User Research Drives New Ideas

As Yogi Berra once said, “you can observe a lot by watching.” Watching people, or observing users, helps us understand their goals and values, and can uncover design insights.

In the HCI and UX design field, this is sometimes called needfinding, essentially the fundamentals of customer research. The goal of needfinding is to uncover user needs, clever hacks, and opportunities for improvement within a given area of activity. You can either identify opportunities for new digital experiences to solve existing analog problems that people have. Or you may be designing a product to improve an existing digital interactions, and increase user efficiency (in these cases, you’ll want to observe your user performing tasks, with technology or a device).

“Pay attention to what people do, rather than to what they say.” – Scott Klemmer, Stanford HCI Group

Step 1: Conduct Needfinding Observations
– Select 3-5 individuals to observe. Choose people who are not similar to yourself. Observe the successes, breakdowns, and latent opportunities that occur when computers are used, not used, or could be used to support your chosen activity.

– During the observation, in addition to taking notes, use digital photographs or sketches to document activities.

– After the observations, spend 10 to 15 minutes interviewing your participants about the activity you observed.

Stages of an Interview Process
Here are some extremely truncated examples of questions for each stage:

  1. Introduction: “Hi, I’m a Stanford student studying coffee. I’m interested in hearing about your experience with coffee. There are no right or wrong answers, I just want to hear what you have to say.”
  2. Kick-off: “Do you drink coffee?”
  3. Build rapport: “Did you have a coffee today? How was it? Do you have a favorite coffee?”
  4. Grand Tour: “Can you describe your most memorable coffee experience? Why was it so unique?

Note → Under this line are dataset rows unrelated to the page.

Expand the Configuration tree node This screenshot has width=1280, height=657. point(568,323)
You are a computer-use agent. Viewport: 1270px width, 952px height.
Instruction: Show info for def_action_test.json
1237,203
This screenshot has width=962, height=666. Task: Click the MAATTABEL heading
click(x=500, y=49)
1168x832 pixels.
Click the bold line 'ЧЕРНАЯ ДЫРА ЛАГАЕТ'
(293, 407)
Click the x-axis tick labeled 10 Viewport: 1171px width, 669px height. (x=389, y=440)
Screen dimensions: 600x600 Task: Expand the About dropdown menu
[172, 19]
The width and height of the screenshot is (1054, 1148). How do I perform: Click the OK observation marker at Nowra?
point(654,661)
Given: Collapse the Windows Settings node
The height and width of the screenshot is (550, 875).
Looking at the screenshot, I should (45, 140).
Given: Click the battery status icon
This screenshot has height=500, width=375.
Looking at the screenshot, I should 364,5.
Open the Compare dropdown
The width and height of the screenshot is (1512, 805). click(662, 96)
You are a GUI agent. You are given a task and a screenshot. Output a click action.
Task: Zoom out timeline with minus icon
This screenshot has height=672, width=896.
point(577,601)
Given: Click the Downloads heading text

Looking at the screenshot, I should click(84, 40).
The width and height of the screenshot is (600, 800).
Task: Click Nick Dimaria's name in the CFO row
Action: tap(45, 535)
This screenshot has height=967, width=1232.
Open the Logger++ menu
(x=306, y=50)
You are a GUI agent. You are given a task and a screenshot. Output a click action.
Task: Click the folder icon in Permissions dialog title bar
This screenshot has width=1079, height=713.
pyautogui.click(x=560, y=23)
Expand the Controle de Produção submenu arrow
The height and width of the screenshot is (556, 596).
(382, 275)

What happened?”
  5. Reflection: “If you were designing the ultimate coffee shop based on your ideal experience…”

Other Forms of Observation

Step 2: Document User Needs
After completing observations, it’s time to review your findings. Use them to brainstorm a list of specific user needs. Go for volume when you brainstorm and include as many people as you want to help you. Remember, you are not looking for solutions yet! Focus on user needs and goals only.

An example of a need might be “Sometimes, when Scott takes the Caltrain home, there is no room for his bike and he has to wait for the next one. Scott needs a way to plan what train to take based on how much room is available in the bike car”. It is helpful to use to phrases “needs a way to” or “needs to be able to” as you list your user needs.

Step 3: Competitive/Landscape Research
Your next step is to find inspiration for design solutions. Often times, UX designers will look to direct competitors, or great examples of inspirational design across industries. Inspiration can be existing applications, artifacts, products, or services that relate to your concept. It often helps to document your inspirations, in very rough format, and clearly make note of why you find them good/effective examples.